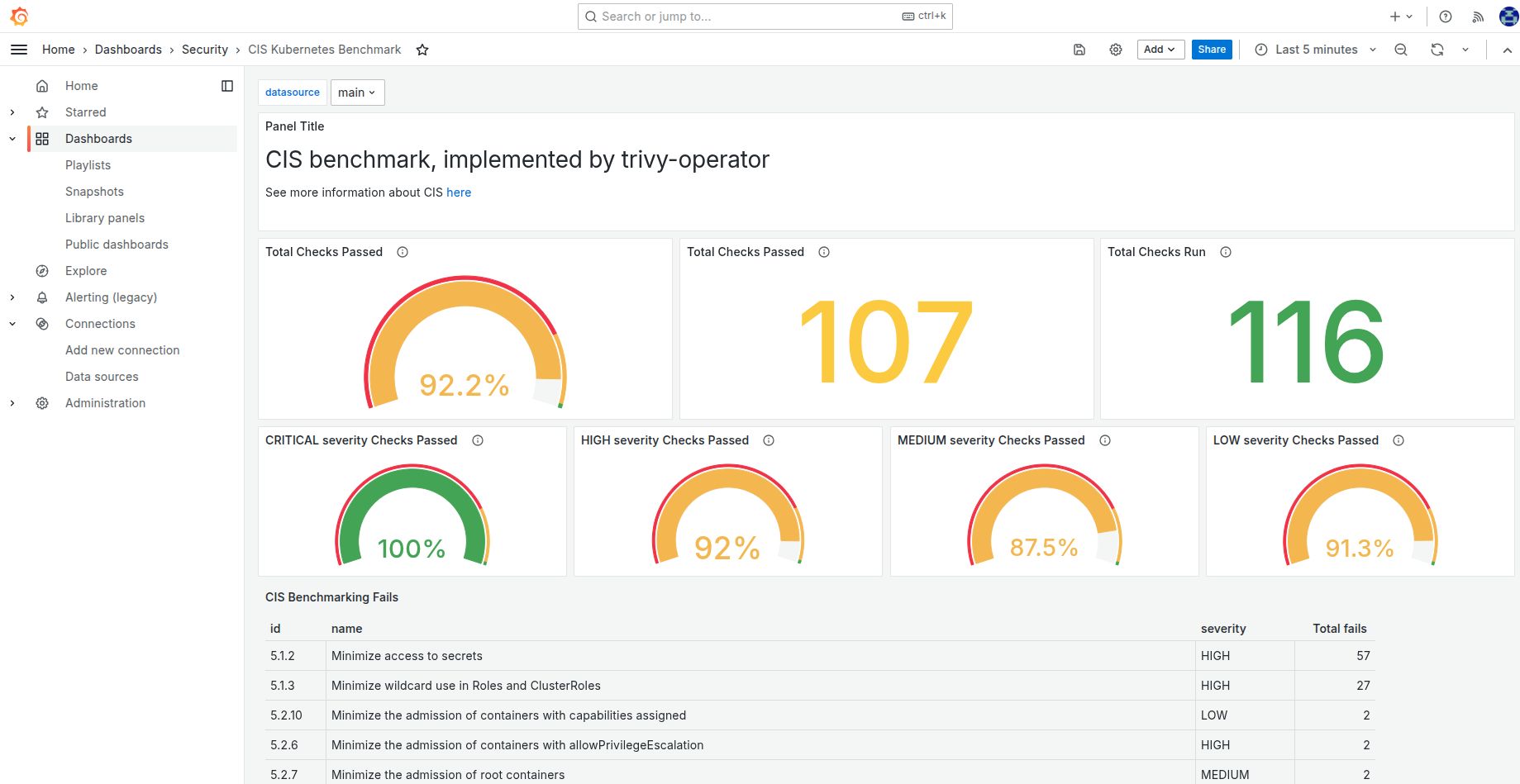Screen dimensions: 1520x784
Task: Expand the refresh interval dropdown
Action: [1465, 50]
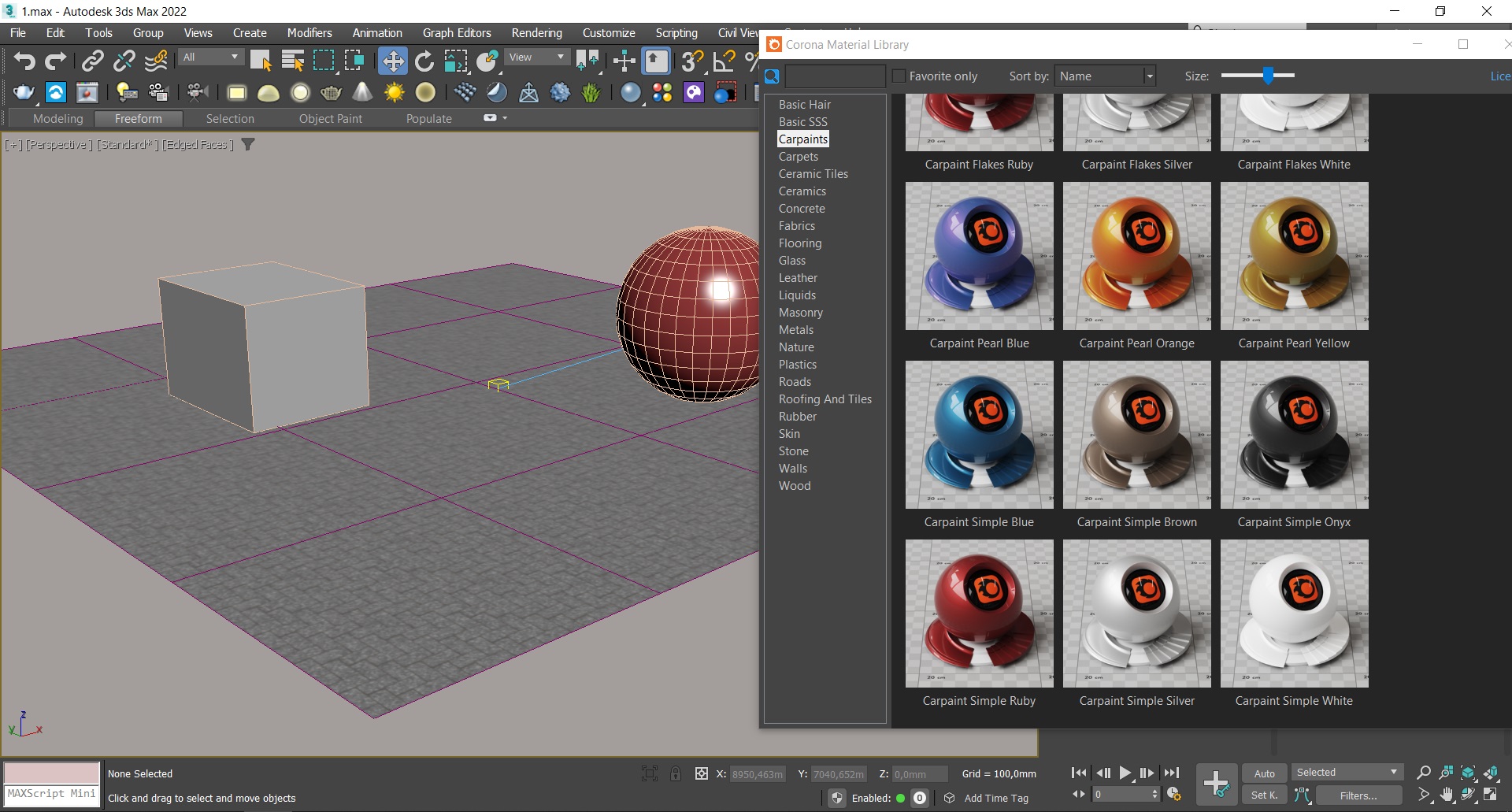
Task: Enable the Favorite only checkbox
Action: point(899,76)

------------------------------------

Objective =
Output every line of the items above verbatim, leaving out the pictures.

Completed exercise =
Screen dimensions: 1520x784
Task: Expand the refresh interval dropdown
Action: [1465, 50]
Task: Enable the Favorite only checkbox
Action: point(899,76)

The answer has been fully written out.